The last time such a Federal shutdown occurred was 17 years ago. On that occasion the standoff lasted 21 days, but it occurred before the US Mandatory Price Reporting took effect, which has since provided the US industry with much more live animal and meat trade data.

“A shutdown now of a similar length will impact the US beef industry’s ability to discover prices all the way from feeder cattle to the meat case,” Mr Kay said. “It will especially impact the formula pricing of live cattle and beef, as that pricing is based on USDA prices.”

Last week’s immediate concern was how to formula price beef cuts, grinds and trim. The shutdown left observers wondering if it would force more beef to sell on the spot market or whether the beef trade overall would slow down, Mr Kay said.

While the shutdown has had considerable impact on price discovery, the US Department of Agriculture continues to provide inspection services in meat processing plants, as inspection is regarded as an essential government service.

As a result, daily US cattle slaughter last week was not impacted, although no one knew how many cattle were processed. This added another uncertainty to the beef market, leading some buyers to purchase only to fill their immediate needs, analysts said.

In its weekly imported beef summary last week, Steiner Consulting said while current stop-gap pricing solutions devised by packers could prove to be workable, much would depend on how long the USDA shutdown lasted.

“The longer the situation continues, the more difficult it will be to efficiently trade beef in the US,” the Steiner report said.

“Price discovery is difficult in the best of circumstances, at this point most market participants are flying blind and we will likely see more trade go on a negotiated basis rather than rely on packer specific pricing sheets,” it said.

So what are the implications for Australian imported beef under the current US conditions?

In the short term, Steiner thinks the impact will be somewhat limited. Prices for domestic lean grinding beef were for the most part a known among market participants, and the lack of the USDA report would probably have a limited impact.

“The mandatory price reporting did not extend to imported beef and industry was already used to relying on reports from third-party sources,” it said.

The confusion in the broader domestic beef market could have secondary impacts if the chaotic situation continued, however.

With little clarity on cattle and beef prices, end-users could opt to sit on the sidelines and buy only for immediate needs, Steiner suggested.

“Overall this is not good for beef demand, including that for imported beef. While the government shutdown does not affect the USDA meat inspection activities, it likely does impact some of the administrative functions that go into bringing beef into the US. We could see some delays in processing imported loads,” it said.

“The bottom line is that all the confusion and chaos in the US domestic beef market will make for a challenging trading environment for imported beef in the short term, and we have no idea how the Washington political theatre will play out,” Steiner’s report said.


90CL imported pricing little changed

Prices for imported 90CL grinding beef were little changed from a week earlier when reported on Friday, quoted by MLA at A425c/kg FAS, 1c/kg down on the previous week, and 37c/kg better than this time last year.

Source: Steiner ConsultingSteiner reported imported lean grinding beef trading for the week as ‘slow’. Asking prices in Australia and NZ remained firm, but US end-users for the most part were content to pass and bids were steady compared to the previous week. Asking prices in overseas markets were often near FOB US domestic prices, which made for a difficult trading environment.

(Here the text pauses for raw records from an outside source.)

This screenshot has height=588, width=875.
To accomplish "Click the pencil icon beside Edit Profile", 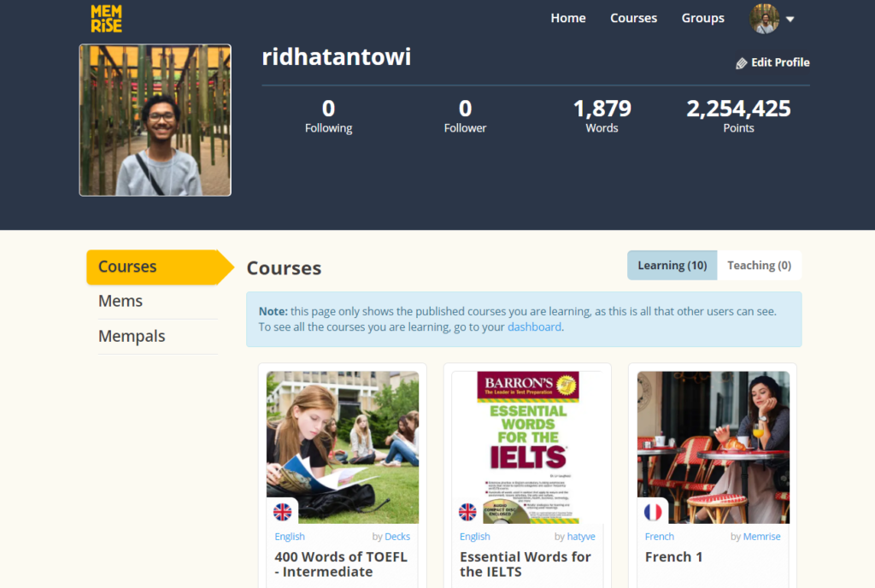I will 742,63.
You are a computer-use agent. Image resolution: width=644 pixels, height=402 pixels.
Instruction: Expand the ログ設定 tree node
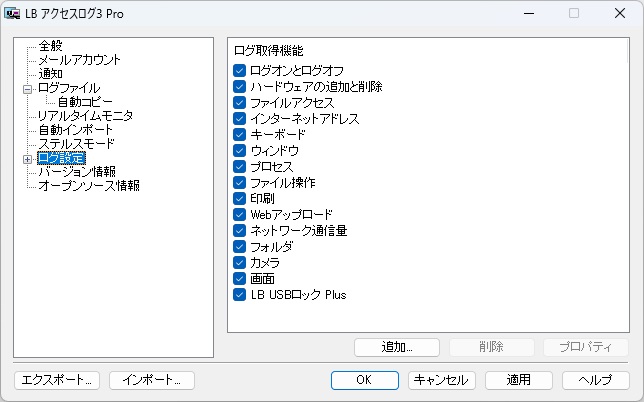coord(28,159)
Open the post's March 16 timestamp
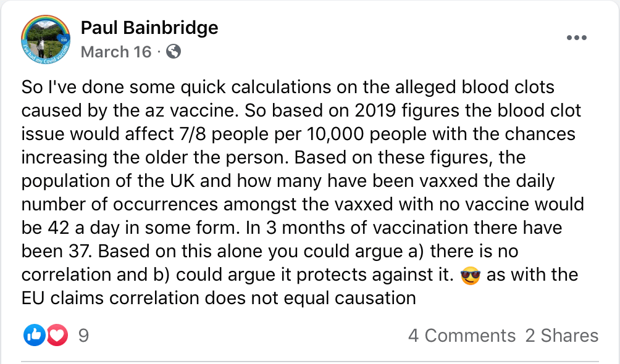The image size is (620, 364). (x=116, y=52)
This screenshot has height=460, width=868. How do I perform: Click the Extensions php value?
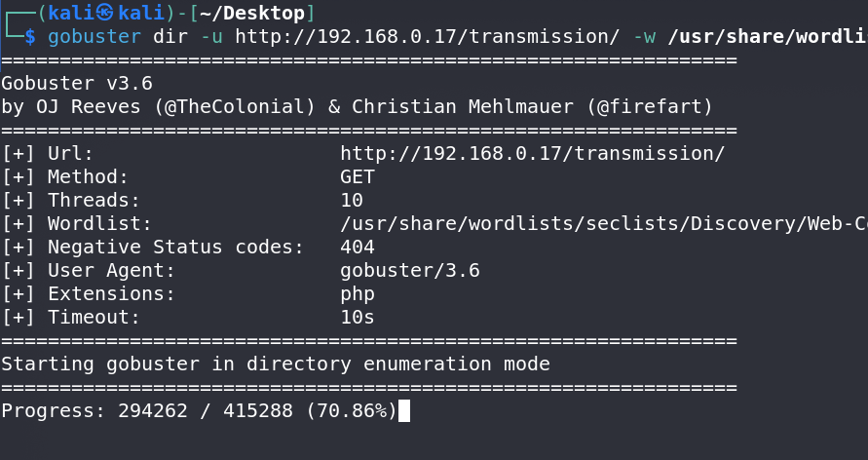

“While in past years some traders were willing to take on some positions, given the propensity of prices to move upwards in November and December, the recent counter-seasonal moves in imported beef trading have made many market participants much more cautious,” Steiner said.

“While it’s true that domestic US lean beef supplies are expected to be tight, there is significantly more risk in the market than in past years. Many end-users are content to stay short-bought, rather than take on forward positions that hold a significant premium to current spot FOB values.”